Real Love: Respect, Freedom and Truth

Everyone in the world needs love.  It is truth – without appropriate love, the youngest child with fail to thrive, and without someone to care for and about you, the wisest of us become jaded and alone.  To be human is to need love, to give love and to hopefully be love for those in your life that surround you.  Love is not only the greatest Christian ideal, but is echoed in every predominate religion of the world.  Without love, all is for nothing.  So if love is the greatest of all things, why is it so difficult to maintain?  Why is love a challenge?  Is it human nature to compound that which is elementally simple?  For this, there is only one answer, and it is not simple.  Love is the action of hope, which is borne of caring more for another than yourself – and yourself in equal measure.  Confusing, isn’t it?  After a few decades of worrying myself endlessly with the concept of love, here is all that I know in a few points.  It’s subject to change with growth and experience, and may be totally out of context for you where you stand on the planet.

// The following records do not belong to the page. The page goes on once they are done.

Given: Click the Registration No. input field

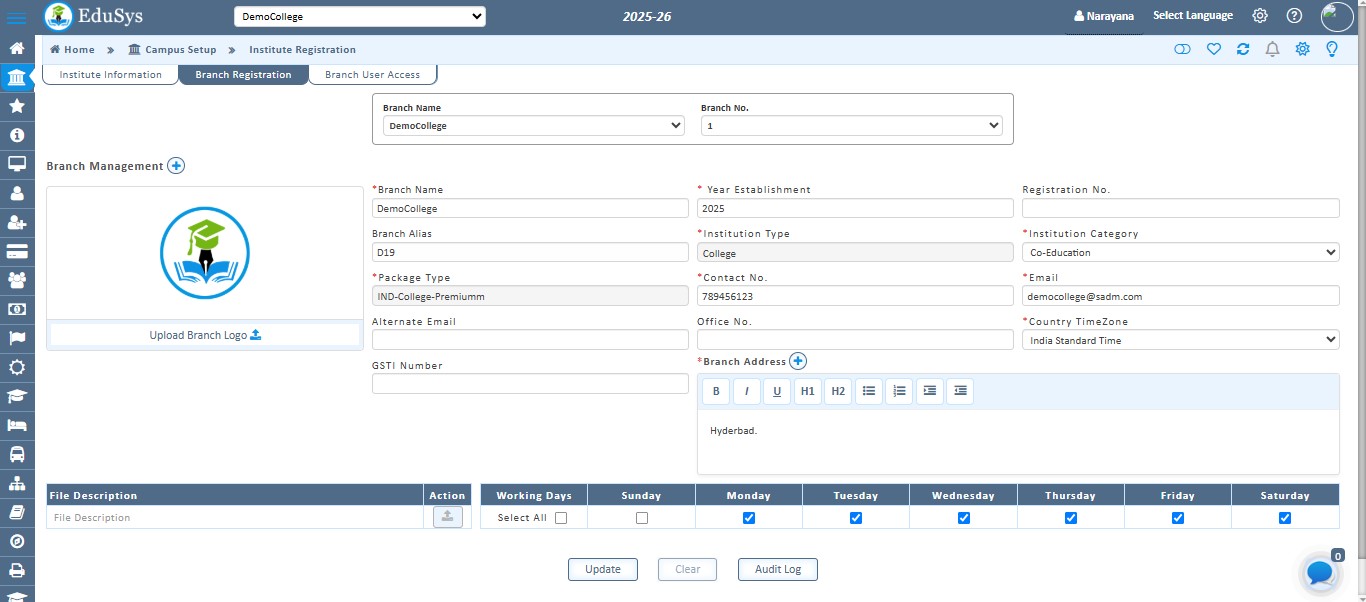Looking at the screenshot, I should (x=1180, y=208).
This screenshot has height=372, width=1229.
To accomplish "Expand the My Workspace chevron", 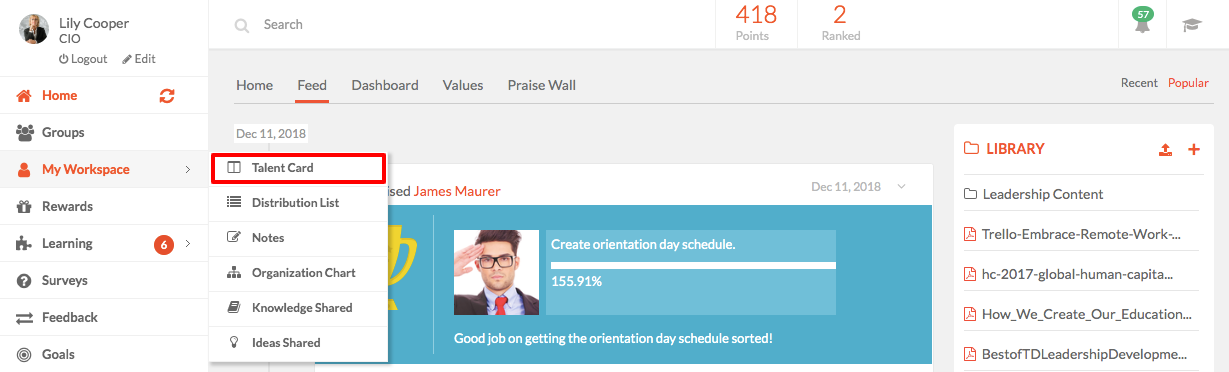I will click(187, 170).
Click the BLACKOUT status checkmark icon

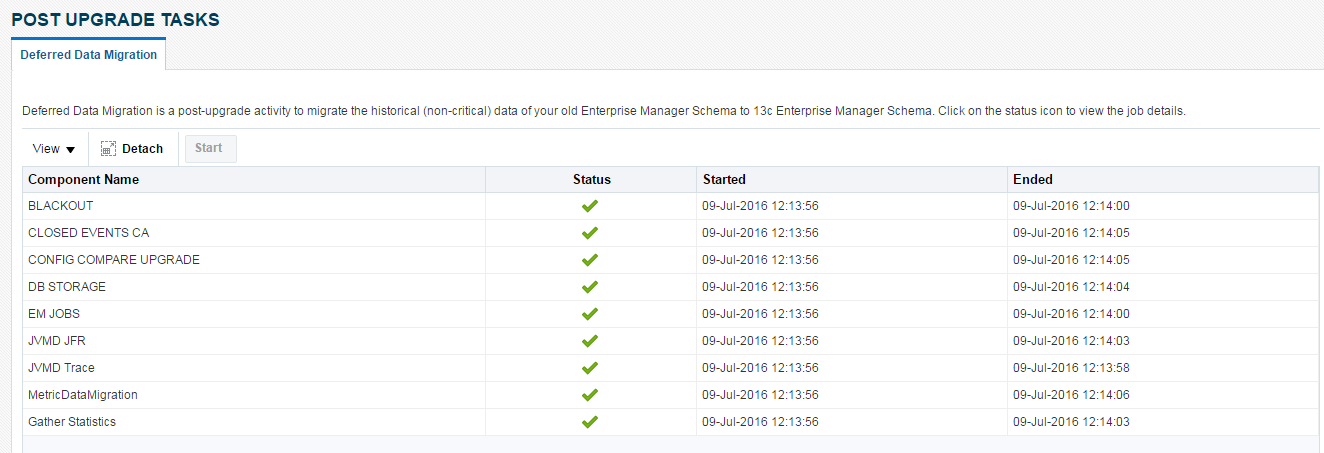tap(590, 206)
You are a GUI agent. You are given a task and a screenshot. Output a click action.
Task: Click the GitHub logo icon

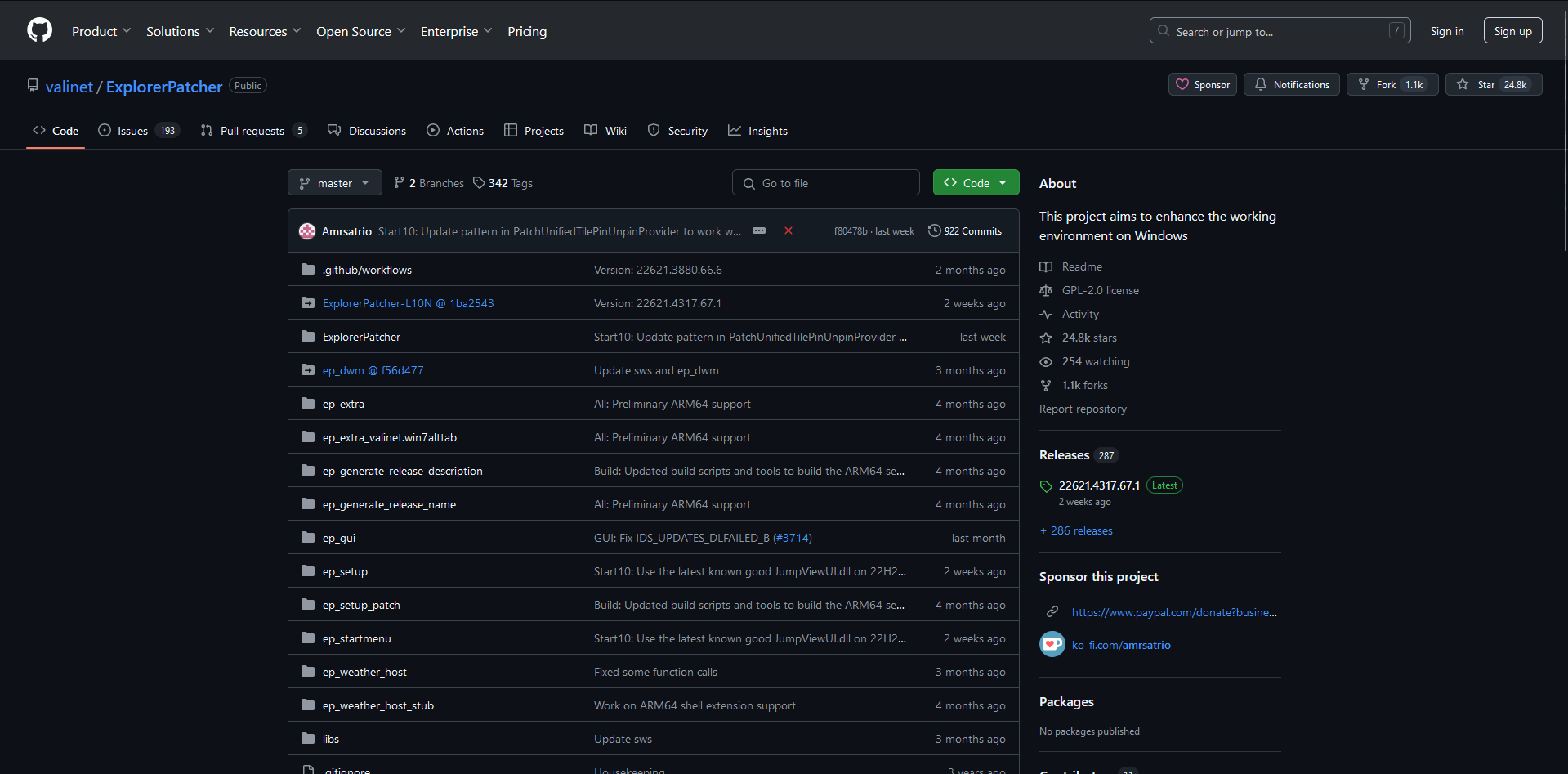39,30
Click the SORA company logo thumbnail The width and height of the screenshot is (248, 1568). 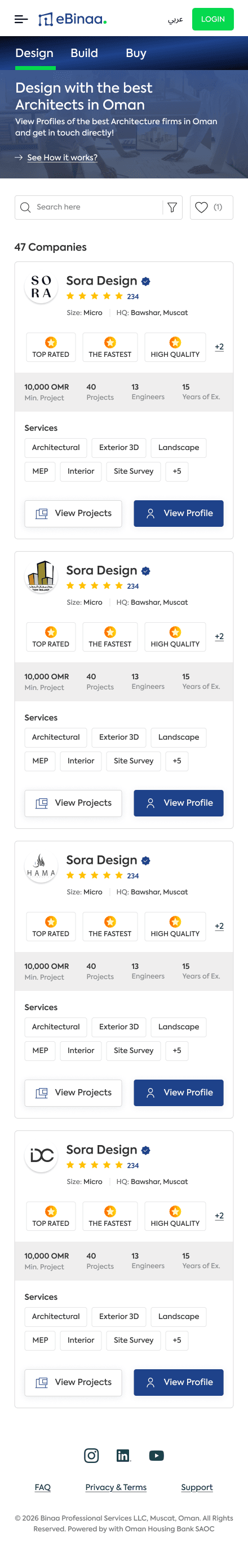pyautogui.click(x=41, y=287)
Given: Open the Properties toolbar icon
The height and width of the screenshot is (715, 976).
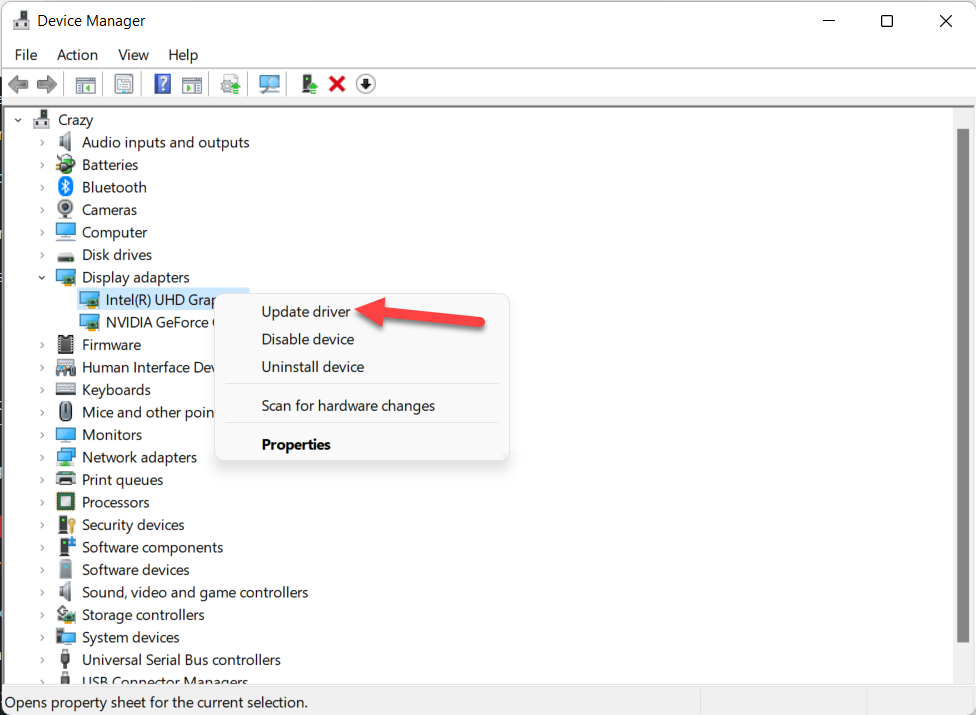Looking at the screenshot, I should point(123,84).
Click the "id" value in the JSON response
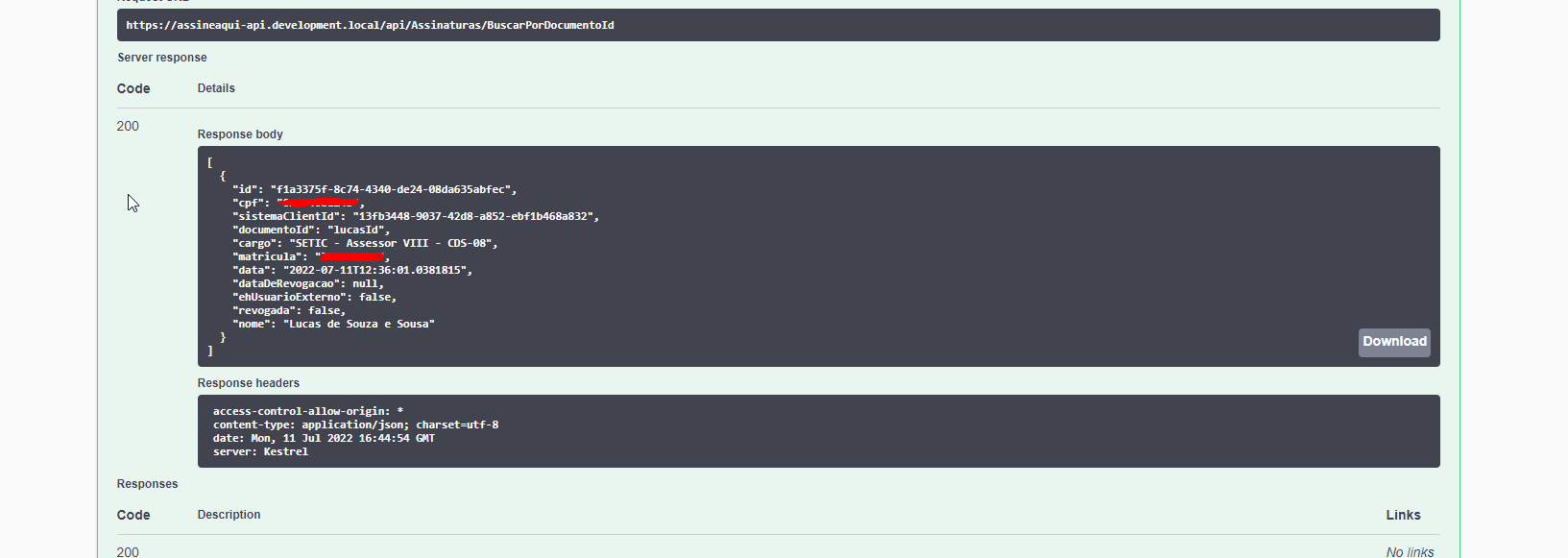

  1. Love is truth. When I consider the persons that I love in this world, I consider the truth of who they are and what they mean to me.  I can only speak from my perspective.  I see the beauty in each of them, the children, the spouse, even my former love (if there is such a thing.)  There is not just beauty, but infinite worth and value assigned to them through their own grace filled life.  Their value isn’t in me or mine to determine, but their own giftedness and humanity. I see them each individually and as unique.  I do not own or possess them – they are not my husband, daughter or son.  That is a role that they fulfill in this space and time, but their soul is so much more.  I love the truth of their own journey.  I have found this year in the midst of my own strife and turmoil that I’ve become very selective about how and why I say “I love you” and what that means.  I’ve been fortunate to truly love both romantically and as a parent in my lifetime and to respect all that this means.
  2. Love is respect. I deeply appreciate my mentors and my friends, the people in my faith community and my intimate family.  The respect within me grieves for the moments that my actions haven’t shown them the appropriate respect, because it is part of my love language.  I highly value respect, and long to return it to others. Cultivating language of respect doesn’t have to be flowery or insubstantial with compliments, but concrete and real.  One professor in my graduate program is infinitely hard on me in contrast with other students – and I respect him all the more for his selfless dedication to keeping me accountable. It is a form of respect that he requires from me that which I am most able to do. I’ve learned as part of love to stop and reflect on the unique gifts of others in art, music, writing, business…things I used to breeze past before I found out that my diagnosis from a medical standpoint is not “immortal.”  I respect the choices that people have made, even those that cost me great pain and loss, even when I disagree. Choices are typically hard enough, without the support of those around you.
  3. Love lets go. Freedom is the truest form of love, freedom to grow and become all that an individual can be. Does your love for another as demonstrated over your time in relationship foster their growth or prevent it? Do you fear your spouse changing? Are the choices of your child your projection or their desire?  In the Christian faith, choice to become and grow is the freedom given to those that are “followers of the Way.”  It is not mandated that you do anything but chose…and more specifically, chose to love.  There are times that love requires you to let go of someone or something from your life – perhaps for a season, perhaps forever.  It is often not what we want to do, to say goodbye to a soul mate, a child, a parent, a friend…but these endings allow for new beginnings, new relationships to form as well.  Love doesn’t hold on to what is familiar just because it is afraid, but allows that which it loves to build on it’s own wings and set forth on the individual quest of fulfilling destiny and dreams.  I have to remind myself of this as my children set forth into the big world on their own.
  4. Love communicates.Gough, Dega, Monet, Picasso, Rembrandt, and my personal favorite Camille Pissaro.  It gave us time to walk and talk, way more valuable to me than flowers (which they gave me anyhow) or cards (which I gave to him along with a letter telling him how much I respect him!)  The quality time that is my husbands love language merged with my respect and admiration of life to form a unique time of fellowship.

If you’re expressing love to another, consider the point to deepen and authenticate your bond.  Remember that there is a choice in love – there are forever types that bond and deepen over years, and some that run their course and gently change over the years to friendship.  Children migrate from youth to friend, and then into parent to the parent.  Early marriages sometimes result in enduring friendships with no spark. Late marriages run the risk of lack of history and common interests when physical passion wears thin.  Truth, respect, freedom and communication are the enduring hallmarks of a love that will allow those in it to grow, flourish and achieve all that they were destined to be.